My original idea was that once we ony store either A - B or B - A. Thus if we already have A - B stored then do not store range for B - A but negate both the difference and the range. I can think on two ways to implement this:

  1. Create a separate function e.g. setRange() to store the range. This function checks whether the symbol is a difference and whether we already have a range for its negated. If so, then negate the difference and the range as well. ( We do not need to intersect them because the caller already did it.) However, in this case we negate twice: once in getRange() then once in setRange().
  1. Move the negation out of getRange() and call check for a stored negated difference before calling it. If it exist then call the appropriate assume function for the negated difference (for == and != it is the same function, but reverse the operator for the rest).

Your idea (store either A - B or B - A based on their symbol ID is also feasible but then we also face the same question. So 1) or 2)?

NoQ added a comment.Dec 6 2018, 4:54 PM

I just generally wish for a function that would return the most specific known range for the given arbitrary symbol. This is something we can put, for example, into visitor path notes.

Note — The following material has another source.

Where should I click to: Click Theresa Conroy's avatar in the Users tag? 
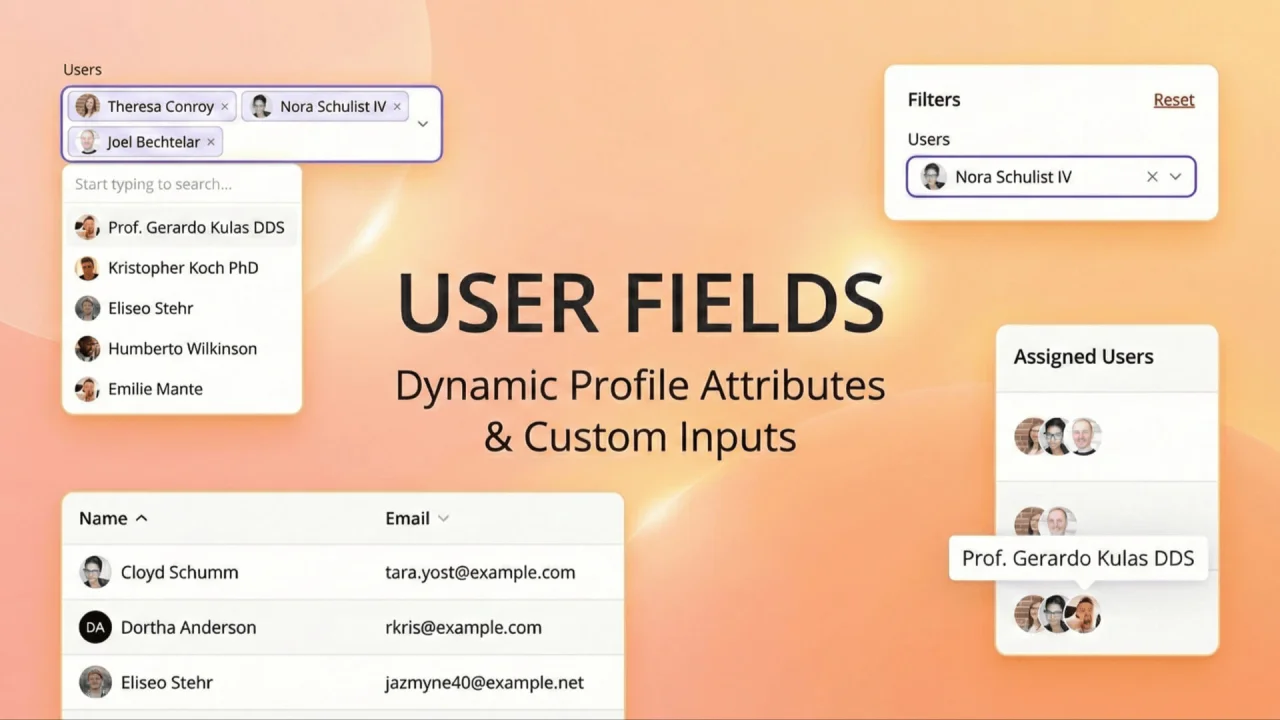point(87,106)
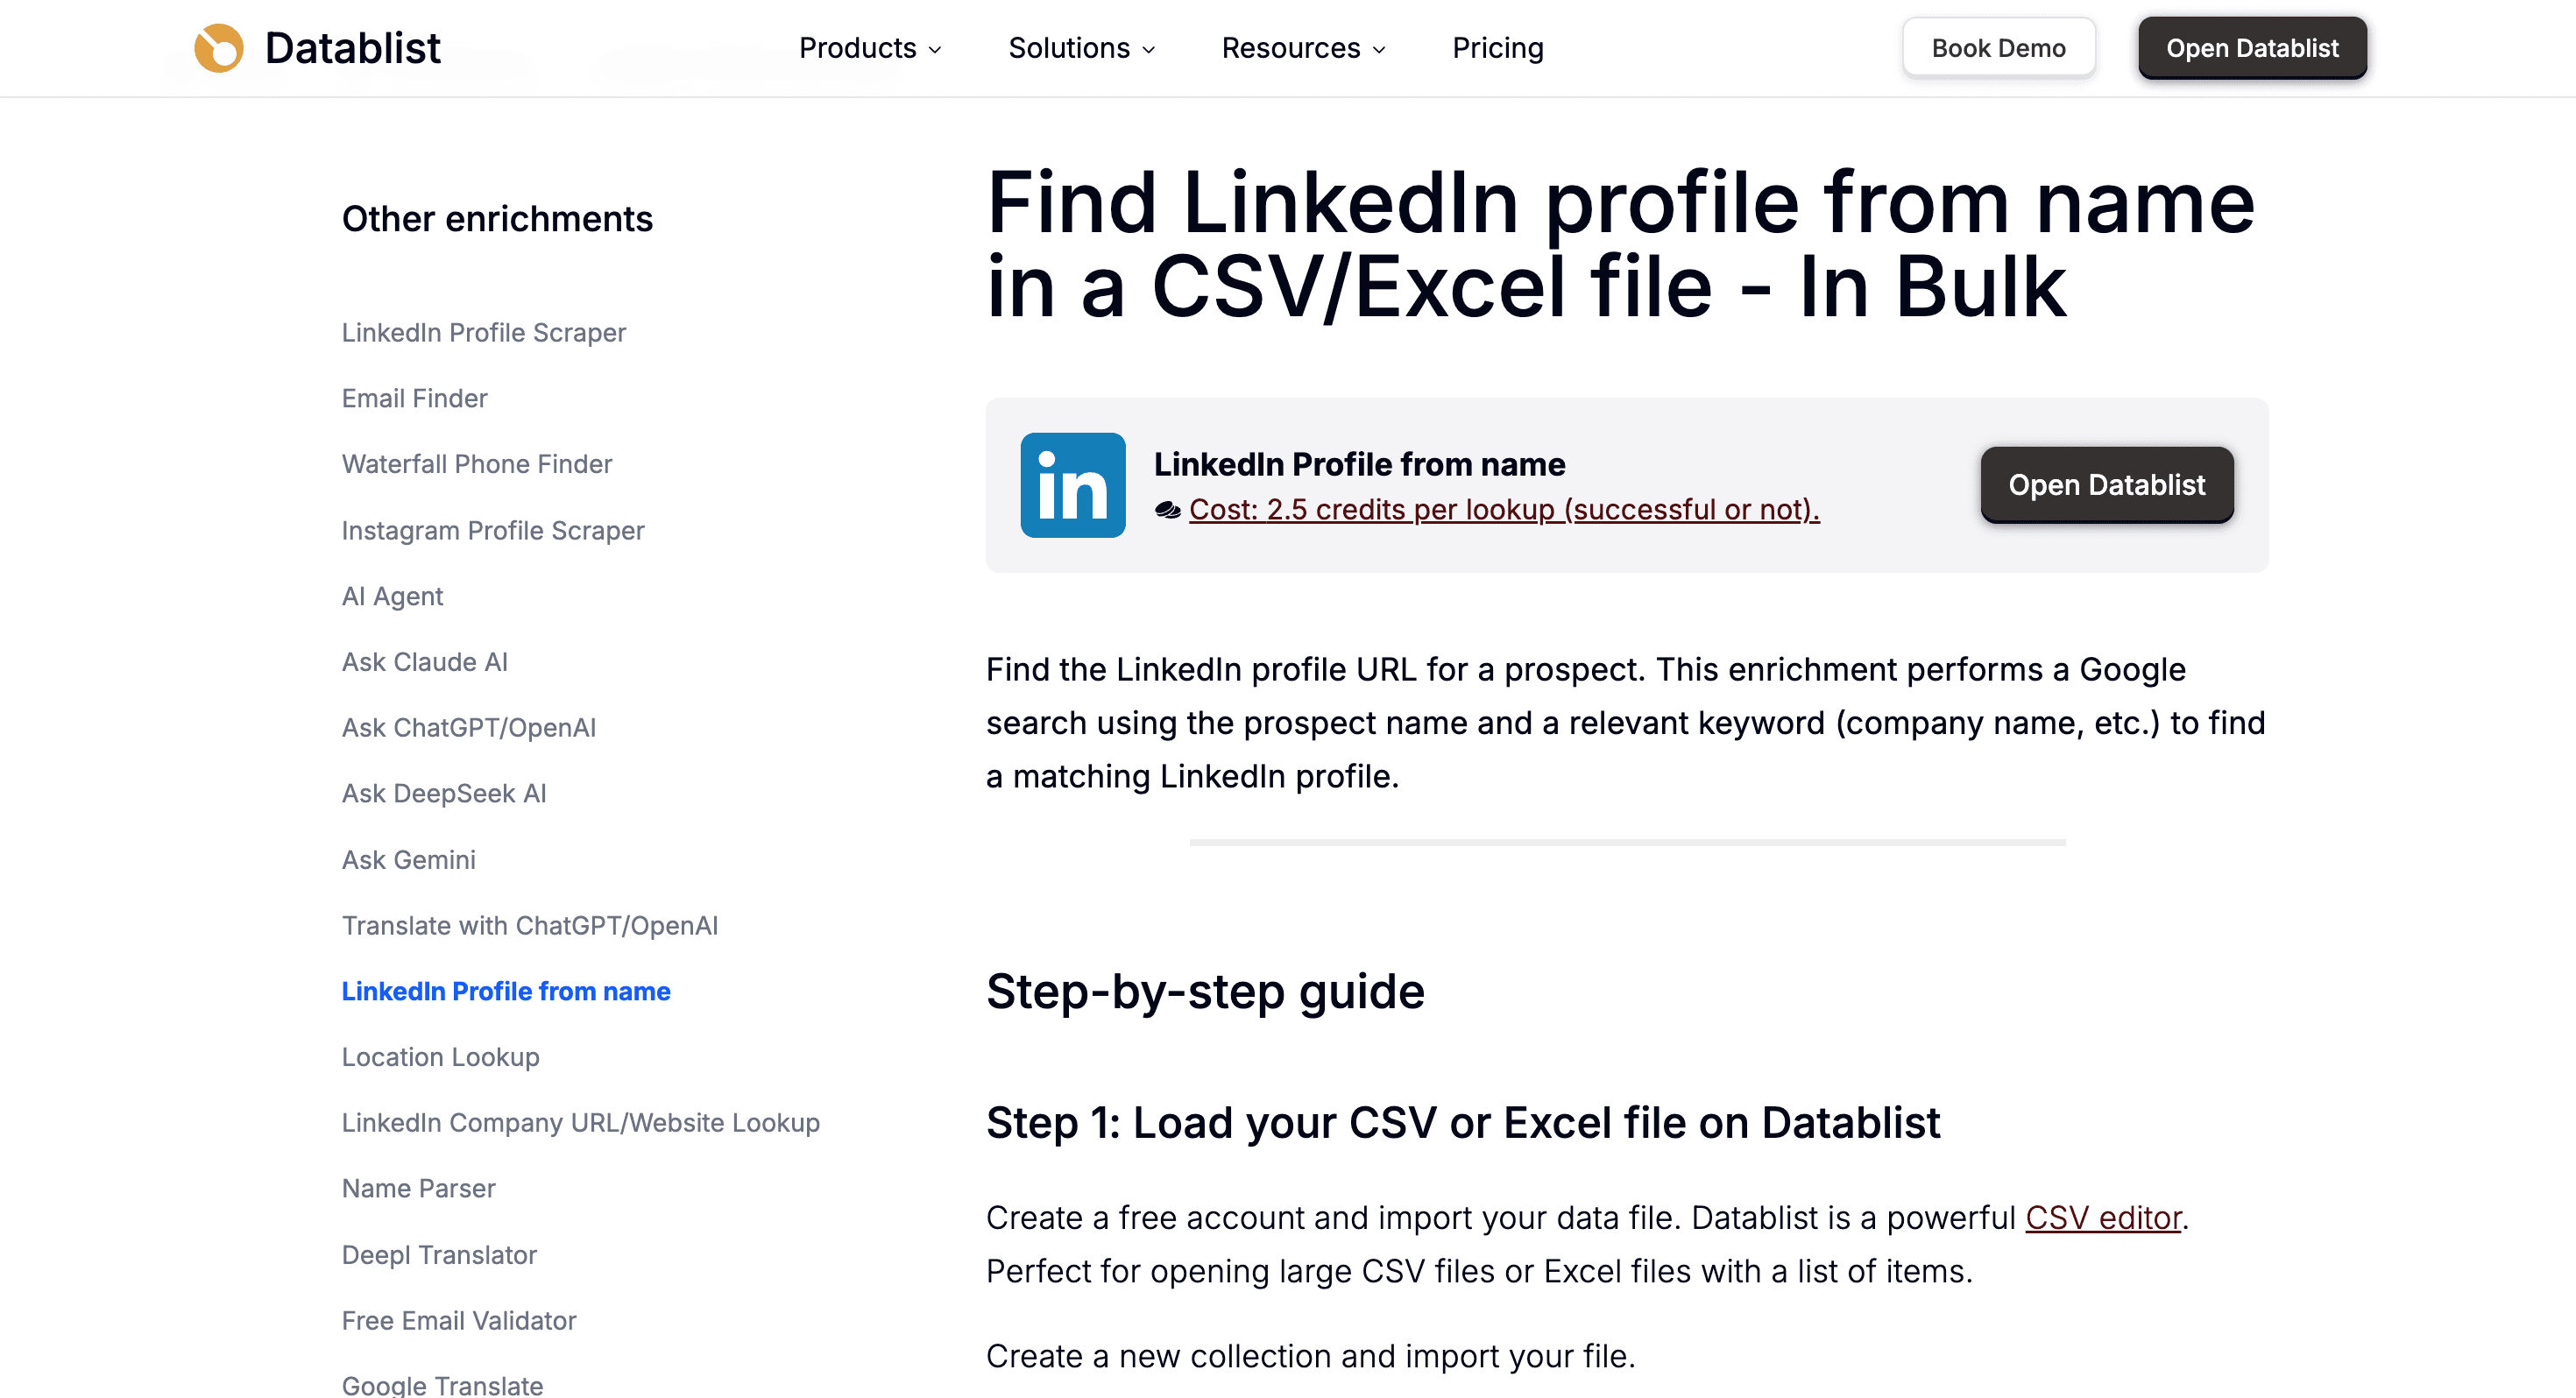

Eg., imagine "Assuming x is greater than 5" -> "Tainted array index constrained to [5, 6] U {8} U [10, 12]" -> "Potential buffer overflow: accessing array of 11 elements with a tainted index".

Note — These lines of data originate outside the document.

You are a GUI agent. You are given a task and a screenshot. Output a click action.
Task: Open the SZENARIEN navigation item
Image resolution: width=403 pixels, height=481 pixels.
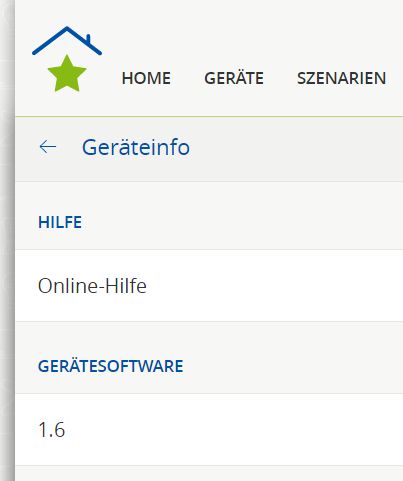[341, 78]
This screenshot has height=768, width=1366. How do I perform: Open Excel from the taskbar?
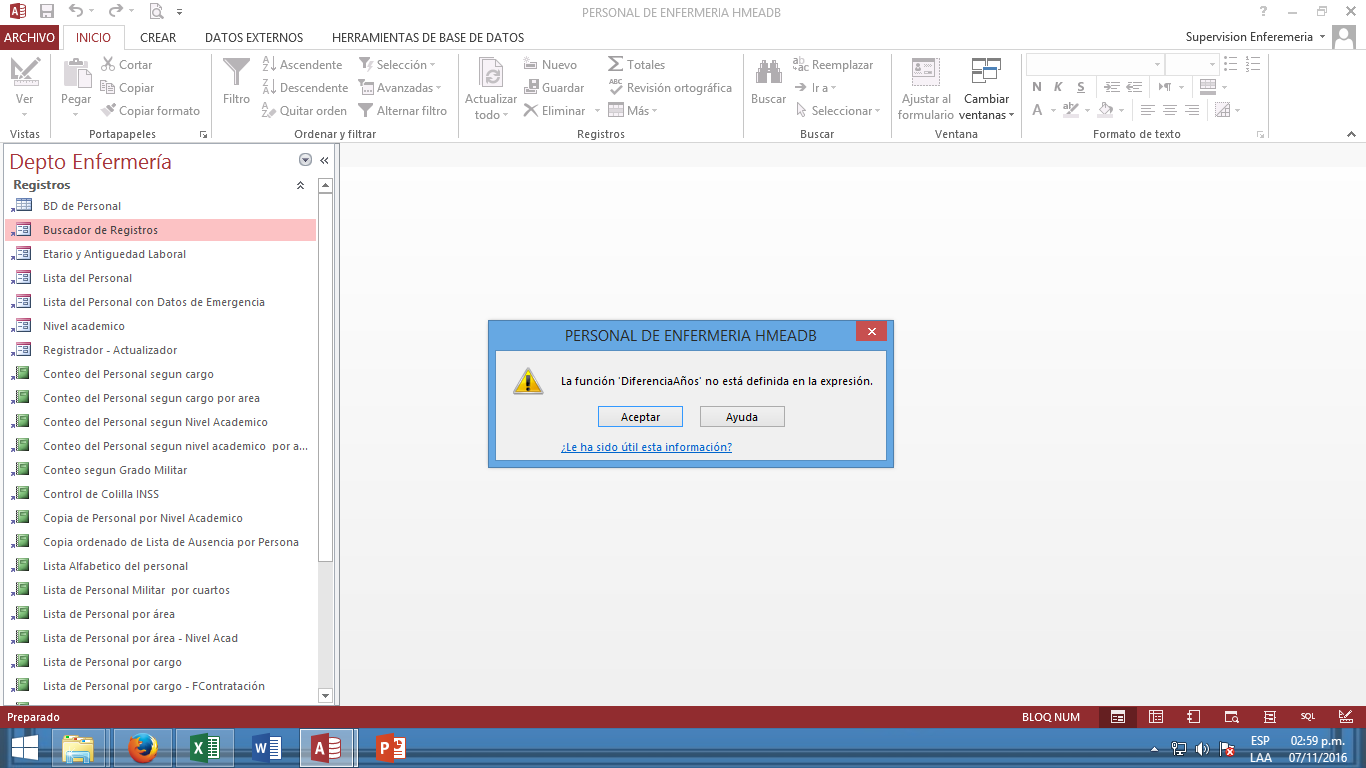coord(205,748)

getRange() is a great name for such function. For now i think it kinda works for atomic symbols with a few extra goodies on top of that. If we generally move towards that goal, i think it would be great.

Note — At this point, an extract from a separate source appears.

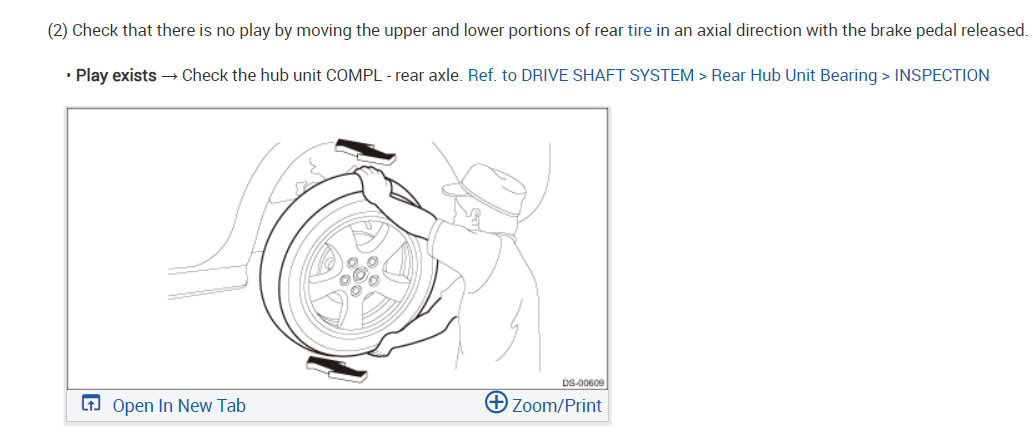Viewport: 1033px width, 440px height.
Task: Click the bold 'Play exists' text
Action: coord(117,76)
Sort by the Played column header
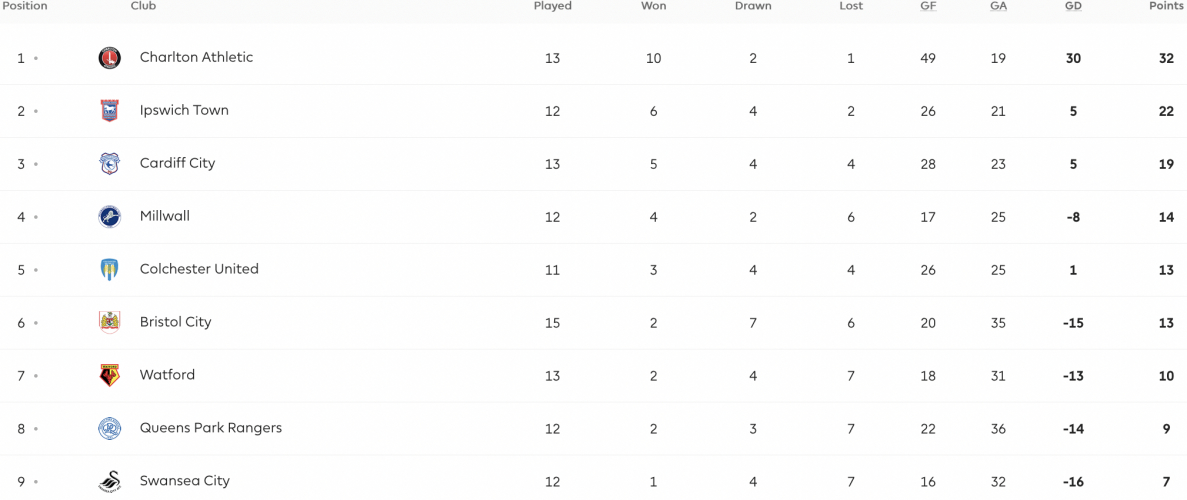Image resolution: width=1187 pixels, height=500 pixels. click(x=553, y=6)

MTC added a subscriber: MTC.Dec 6 2018, 6:19 PM
In D55007#1322335, @NoQ wrote:

I just generally wish for a function that would return the most specific known range for the given arbitrary symbol. This is something we can put, for example, into visitor path notes.

Eg., imagine "Assuming x is greater than 5" -> "Tainted array index constrained to [5, 6] U {8} U [10, 12]" -> "Potential buffer overflow: accessing array of 11 elements with a tainted index".

getRange() is a great name for such function. For now i think it kinda works for atomic symbols with a few extra goodies on top of that. If we generally move towards that goal, i think it would be great.

I think my patch is exactly about this for symbol differences: it returns the most specific known range for the difference by intersecting the range stored for the differences with the range stored for the negated difference.

It may be better not to store the difference for the negated range at all, but it is a bigger change in the code. (See my options 1 and 2.)

NoQ accepted this revision.Mar 27 2019, 3:34 PM

What i was trying to say with my last comment is that i guess i'd rather go for option (1) because with that getRange() remains the single source of truth, which is comfy.

I agree this shouldn't really be blocking the patch - sorry for stalling! - i'm hopefully slowly getting better at not stalling.

Generally i would have went for saving some memory and expensive ImmutableMap lookups by canonicalizing the key as much as possible.

Do we want to add the opposite test

void effective_range_2(int m, int n) {
  assert(m - n <= 0);
  assert(n - m <= 0);
  clang_analyzer_eval(m - n == 0); // expected-warning{{TRUE}} expected-warning{{FALSE}}
  clang_analyzer_eval(n - m == 0); // expected-warning{{TRUE}} expected-warning{{FALSE}}
}

...where the FALSE case corresponds to m - n == INT_MIN?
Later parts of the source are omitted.